BENNINGTON -- The victims in more than half of reported sex crimes in Bennington County over the past two years suffer from disabilities, and this has spurred a collaborative group of advocates to seek funding to educate this vulnerable population.
Over 50 percent
Deputy State's Attorney Christina Rainville is spearheading the application process to secure up to $500,000 over three years from the U.S. Department of Justice. Area schools and the Bennington County Child Advocacy Center are also joining in the application process.
If the county receives the highly competitive grant, Rainville said the funds would be used to hire special educators to develop a curriculum and educate teens and adults with disabilities about sexual abuse.
Two years ago the state's attorney's office started tracking the number of sex crime victims with disabilities after believing the number was disproportionally high for years.
"It's well over 50 percent," said Rainville, who prosecutes sex crimes in the county.
The numbers are even more alarming when it comes to male victims. "Nearly 100 percent of boys and men who have been victims in these cases in the last five years have had disabilities," she said.

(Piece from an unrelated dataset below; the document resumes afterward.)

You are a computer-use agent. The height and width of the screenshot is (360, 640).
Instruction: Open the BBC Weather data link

"When I meet with these children the thing that always overwhelms me is every single one says I didn't know what to do," Rainville told the Arlington School District board last week as she sought the district's partnership.
"These kids know what to do if there's a fire. If I ask them ‘what do you do if there's a fire? They say ‘oh, you call 911, you leave the building.' They know it down pat. We can teach them to say no, to get out of the room and to tell. That's the basic skills we want to (teach)," Rainville said.
In recognition that school districts are financially strapped, Rainville has been in search of grants so the sex crime education can be brought to schools at no cost to taxpayers.
Arlington and Manchester Elementary/Middle School both agreed to partner in the application process, and Rainville said she also expects to ask Mount Anthony Union middle and high schools and some agencies that serve adults with disabilities before the application deadline next month. The grant must be used to educate individuals older than 13.
Rainville is relying on partnering schools to help with the application process because teachers are most aware of what resources and time commitments will be needed for students to absorb the information.
"Our hope is we'll apply with four or five schools ... get the grant and over a three-year period expand the program so it includes every school in the county," she said.
Arlington Memorial Middle and High School Principal Kerry Csizmesia called the effort "long overdue and welcomed," and the school board showed similar support.
Chairman Todd Wilkins, who works in the special victims unit of the Vermont State Police in Rutland, said the majority of victims he sees have special needs.
"It's a significant problem. One of the biggest issues we face is these kids knowing what consent is and knowing when to say no," Wilkins said. "There's a significant lack of education and I think it's our jobs to enforce that and teach it."
Recipients for the grant will be announced in May. Rainville said even if this effort is unsuccessful she will continue seeking funds to support educational programs in schools.